EXTRACT PROVIDED =>

Begin

Speaker 1:That's what we're getting into. We're just getting to set up the ties you had to cut in life. So, on your journey, a massive success by anybody's means, and you can always, you could always have more, want more, do more in your life, but by all measurable accounts you're very successful. But what's been the biggest tie you've had a cut to get there. I mean a lot.
Speaker 2:Let's see. I mean I grew up poor my mom, single, single parent, two children, school teacher. We had no money. I had to work from 16 to 24 in restaurants, dishwasher up to manager, got out, started building a financial planning practice, which is an exaggeration. It was a stockbroker practice where I really didn't know what the hell I was doing, did nothing but lose clients' money because I didn't know what the hell I was doing and had to start over and rebuild my business over and over and over again. But I was very disciplined and I had a lot of systematic behavior around that.
Speaker 2:And then I actually got fired from the CEO of a financial finance company, hated me, had a reason to fire me, fired me, had some partners that kind of screwed me over, had to start over again after having built a decent little business five years into my practice. And then I was with Bear Stearns, which went out of business, essentially in the credit crisis, and we were bought by JP Morgan, which made me and my partners miserable, and we had to leave JP Morgan to start our own company, which was scary, but I don't know. I think that would be defining cutting your tie, and it was a bold move and it obviously paid off. But these are inflection points which, for some people, would possibly have had them think about pivoting careers giving up, if you will and I just think that those moments in time are really what defines us.
Speaker 1:Well, you look at them, it looks like not as a failure but as a lesson. Ah, I learned something, let's do that different. I learned something, let's do it again. And if you get so married on an idea, like the OCD on an idea, and you just cannot get away from it, then, yeah, that idea will probably fail. But you also created that idea with the least amount of knowledge in your life at that moment, and so it's like you have to adapt, otherwise You're not learning from the knowledge that's being presented to you in success or challenge.
Speaker 2:I mean, I read Malcolm Gladwell has this idea of 10,000 hours is at. That moment in time is when you have developed mastery in a thing. For me it was survival. I didn't know I was developing my 10,000 hours and I should just stick with it. I just thought the path of least resistance was to actually continue to do what I knew and knew best, even though I was starting over. Upon reflection I was building my 10,000 hours, so it was much easier for me to rebuild each time I had to rebuild.
Speaker 2:Then probably somebody coming to the business that was leaving a different business because they were pivoting, because they failed and they had to start over to literally learn the business from ground up. You know, interestingly, I had a restaurant in San Francisco that failed and the chef, who has had equity in the business, um, was thinking about leaving the business and going to start to be a foreman on his uncle's construction company. And I told him that's fine if you do that, it's your choice and I can't tell you not to do that. But I will tell you you have developed mastery in this thing and it's failed right now. So you think you're at zero, but the truth of the matter is you're not really at zero. You're not really at zero. You're at a huge competitive advantage versus anybody else who is starting out in the restaurant business or, more specifically, starting out as an owner.

End

Saved data entries =>

Begin

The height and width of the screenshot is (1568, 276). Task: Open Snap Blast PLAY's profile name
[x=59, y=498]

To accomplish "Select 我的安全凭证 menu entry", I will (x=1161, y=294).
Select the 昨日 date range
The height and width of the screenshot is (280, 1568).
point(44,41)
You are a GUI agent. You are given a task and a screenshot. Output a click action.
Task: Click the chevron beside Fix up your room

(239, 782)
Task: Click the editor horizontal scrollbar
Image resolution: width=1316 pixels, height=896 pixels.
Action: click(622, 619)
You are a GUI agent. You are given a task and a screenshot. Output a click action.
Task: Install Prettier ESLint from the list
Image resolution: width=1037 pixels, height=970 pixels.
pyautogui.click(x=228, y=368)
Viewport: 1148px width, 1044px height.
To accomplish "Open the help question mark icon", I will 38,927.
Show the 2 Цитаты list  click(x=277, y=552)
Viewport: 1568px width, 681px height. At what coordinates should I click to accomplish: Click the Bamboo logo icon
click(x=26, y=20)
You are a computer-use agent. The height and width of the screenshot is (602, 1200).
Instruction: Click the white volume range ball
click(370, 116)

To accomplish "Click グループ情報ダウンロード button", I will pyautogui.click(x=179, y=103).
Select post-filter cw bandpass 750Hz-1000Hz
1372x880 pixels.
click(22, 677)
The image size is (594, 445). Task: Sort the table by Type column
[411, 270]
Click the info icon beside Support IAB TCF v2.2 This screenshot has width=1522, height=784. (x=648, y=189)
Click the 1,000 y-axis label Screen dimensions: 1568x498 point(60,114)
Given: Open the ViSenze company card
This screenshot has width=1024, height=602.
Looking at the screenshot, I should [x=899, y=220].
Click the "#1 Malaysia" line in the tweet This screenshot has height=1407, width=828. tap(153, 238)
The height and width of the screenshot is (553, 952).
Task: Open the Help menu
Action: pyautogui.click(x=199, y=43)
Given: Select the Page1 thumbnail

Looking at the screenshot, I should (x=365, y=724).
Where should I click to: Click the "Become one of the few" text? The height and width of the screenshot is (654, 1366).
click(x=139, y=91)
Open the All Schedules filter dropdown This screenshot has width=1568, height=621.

End

EXERCISE TASKS =>
1/ Answer these questions using the interview transcript.
(a) Between what ages did Speaker 2 work in restaurants?
(b) Which company bought Bear Stearns?
(c) In which city was the restaurant that failed?
2/ Transcribe the interview transcript, everything from "Speaker 2:Let's see." down to "behavior around that.".
3/ Decide whether each statement agrees with the interview transcript, and quote the words that settle it.
(a) Speaker 2 once worked as a dishwasher.
(b) Bear Stearns bought JP Morgan.
(c) The chef of the failed restaurant was thinking of working at his uncle's construction company.

PER-TASK ANSWERS =>
1/
(a) From 16 to 24.
(b) JP Morgan.
(c) San Francisco.

2/
Speaker 2:Let's see. I mean I grew up poor my mom, single, single parent, two children, school teacher. We had no money. I had to work from 16 to 24 in restaurants, dishwasher up to manager, got out, started building a financial planning practice, which is an exaggeration. It was a stockbroker practice where I really didn't know what the hell I was doing, did nothing but lose clients' money because I didn't know what the hell I was doing and had to start over and rebuild my business over and over and over again. But I was very disciplined and I had a lot of systematic behavior around that.

3/
(a) Yes: "dishwasher up to manager"
(b) No: "we were bought by JP Morgan"
(c) Yes: "going to start to be a foreman on his uncle's construction company"